Re: Introduce Sashiko (agentic review of Linux kernel changes)

From: Lorenzo Stoakes (Oracle)

Date: Fri Apr 03 2026 - 08:23:17 EST


On Fri, Apr 03, 2026 at 08:11:30AM -0400, Theodore Tso wrote:
> One other thing to consider is copyright. This issue is one we can
> safely ignore when we are asking LLM's to review code. But if ask
> LLM's to generate documentation, and then we cut and paste the
> generated text into kernel documentation, the copyright status of the
> generated text is not well defined.
>
> In Europe, the European Comission has promulgated that LLM output,
> having been generated by a machine, and not a human being, is not
> copyrighted. If a human being then makes changes, the combined work
> could be subject to copyright, and if it is merged into code that is
> subject to the GPL (for example), the combined work would also be
> subject to the original license. But that's only in Europe.
>
> But consider researchers were able to extract 96% of Harry Potter and
> the Sourcerer's Stone from Claude 3.7 Sonnet. So with the right
> prompt, if we get a paragraph that came from some published book about
> Linux, and it was dropped into the Documentation/ directory, that
> might be problematic, since even (or maybe especially) the European
> Union might want to take a hard line. (Do you hear the people sing,
> singing the songs of angry Victor Hugo's? :-)
>
> If we use an LLM model analyze docuemntation to identify gaps, and we
> take a bullet list of missing functions or semantics, and the human
> being writes new text from scratch, instead of cutting and pasting
> directly from LLM, that should be safe. But of course, I'm not a
> lawyer and I don't play one on TV.

I don't think anybody's suggesting we use LLMs to generate documentation,
at least that's not how I interpreted it?

I'm very much against that, it absolutely requires expert input, and I've
already personally rejected AI slop mm documentation submitted fairly
recently.

Which makes all the above moot.

Frankly overall I've found LLM-generated *anything* to suck.
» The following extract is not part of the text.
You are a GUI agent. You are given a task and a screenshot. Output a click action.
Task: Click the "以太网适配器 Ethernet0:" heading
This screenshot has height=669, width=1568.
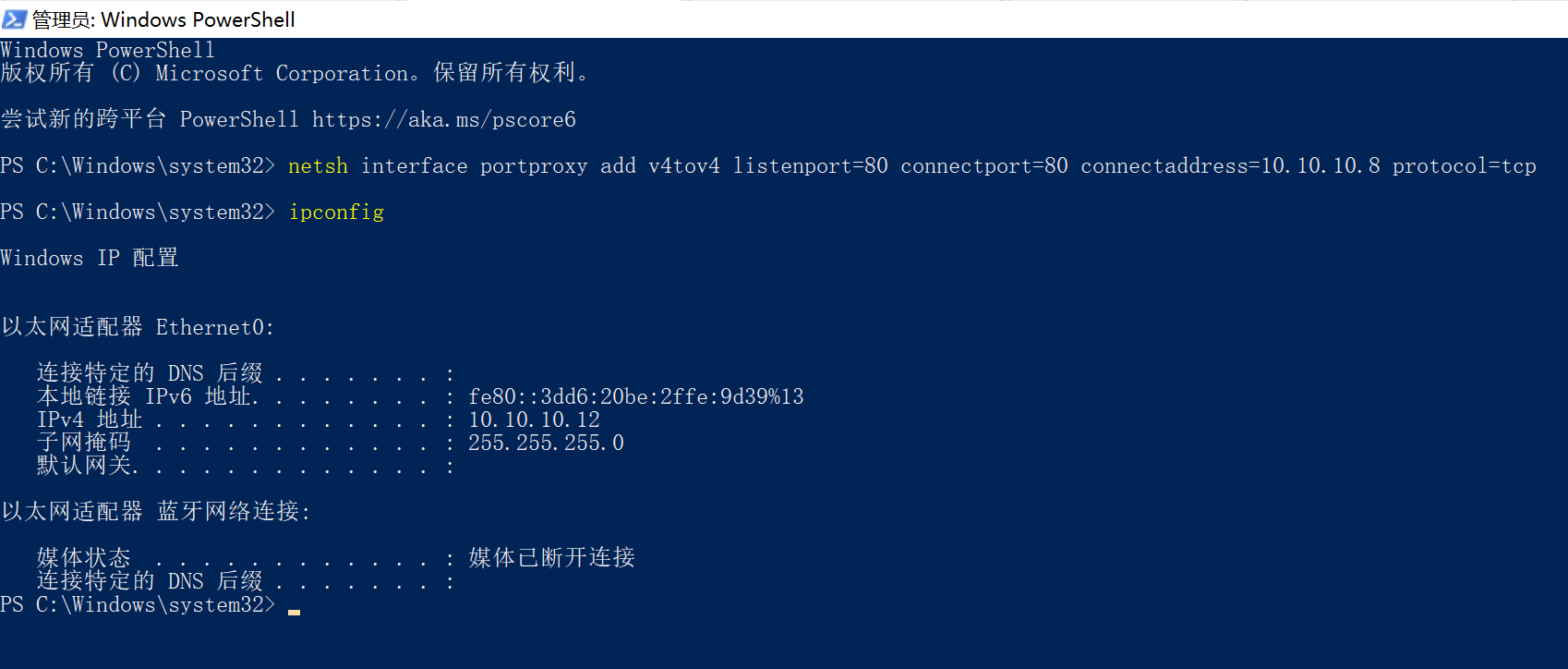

It's good at
finding bugs, debugging splats, quickly looking things up, 'loose form'
search queries effectively, etc.

But the code it produces is god-awful, and the documentation is absolute
trash.

I don't see that changing as the average of everything is always going to
be mediocrity by statistical definition... and that's all it can produce.

>
> Cheers,
>
> - Ted

Thanks, Loreno